The 20th Annual Appalachian and Bluegrass Music Festival
The Ulster American Folk Park, a museum close to Omagh, now hosts the largest bluegrass festival outside North America. In 2010, the event drew about 10,000 visitors. This year's festival takes place on five covered and open-air stages from 2 to 4 September. Among the 14 acts on the bill are Dailey and Vincent, arguably the biggest bluegrass band in the world and winners of seven honours at the 2008 International Bluegrass Music Awards, as well as lesser-known talents from Ireland, Italy and the Czech Republic. There will also be a "Spirit of Bluegrass" gospel concert featuring the Malpass Brothers. The organisers are hoping for "an electric atmosphere throughout the museum all weekend".
The Museum of Everything is committed to the idea that there are dynamic pockets of creativity, hidden from view all around the world, where self-taught artists are at work making important discoveries. Exhibition #4, Britain's first-ever survey of progressive studios from across the planet, brings together over 200 drawings, paintings and sculptures - from Hans-Jorg Georgi's vast flying cities to Giovanni Gall's voluptuous female conspirators and ceramicist Alan Constable's oven-baked cameras. It will take place in Selfridges department store from 2 September to 25 October, in the Ultralounge exhibition hall and the store's front windows. Meanwhile, on the ground floor, the Shop of Everything will sell an array of customised products to benefit the museum and its artists.
Terrence Malick is modern US cinema's great poet-philosopher, a visionary who combines uncannily beautiful imagery with a determination to address the most profound issues of human life. His most recent film, The Tree of Life, interweaves the story of a 1950s Texas family with an account of the origins of the world, and was widely acclaimed as a masterpiece. It will be shown at BFI Southbank (formerly the National Film Theatre) from 23 September to 12 October as the climax of a wider Malick season that begins on 2 September. Also on show are his other four feature films: Badlands (1973), in which a young couple go on an apparently mindless killing spree; Days of Heaven (1978), a "pastoral" set on a Texas farm; the epic war movie The Thin Red Line (1998); and The New World (2005), a highly original version of the story of Pocahontas.
Woyzeck on the Highveld
Although Woyzeck was unfinished at the time of Georg Buchner's death in 1837, the harrowing story of murder, madness and the fierce prejudices and snobberies that destroy a young soldier's life has since become one of the most influential of all German plays.

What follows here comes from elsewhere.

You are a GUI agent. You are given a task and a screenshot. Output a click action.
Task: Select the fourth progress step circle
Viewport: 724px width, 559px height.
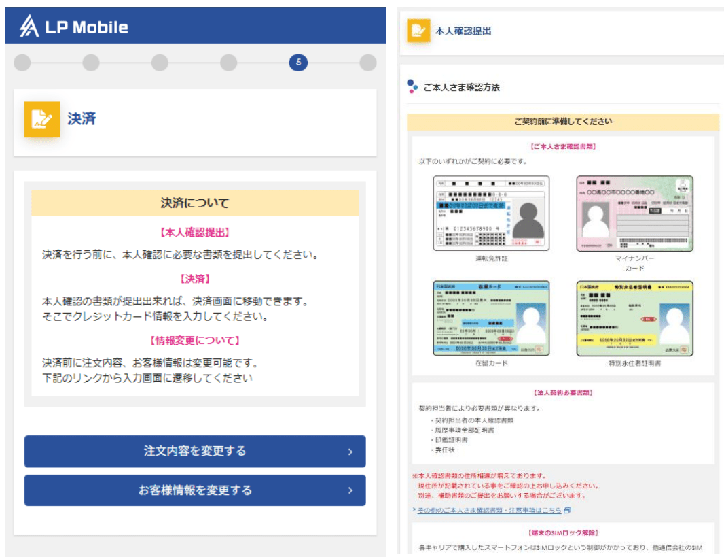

It was turned into an opera by Alban Berg and a film by Werner Herzog. In a new multi-media adaptation by artist William Kentridge and the renowned Handspring Puppet Company, it has been transposed to 1950s South Africa, where a migrant worker struggles to survive in an inhospitable urban landscape. The performances, which take place at the Barbican Theatre from 6 to 10 September, will feature hand-carved puppets, animated film and haunting music.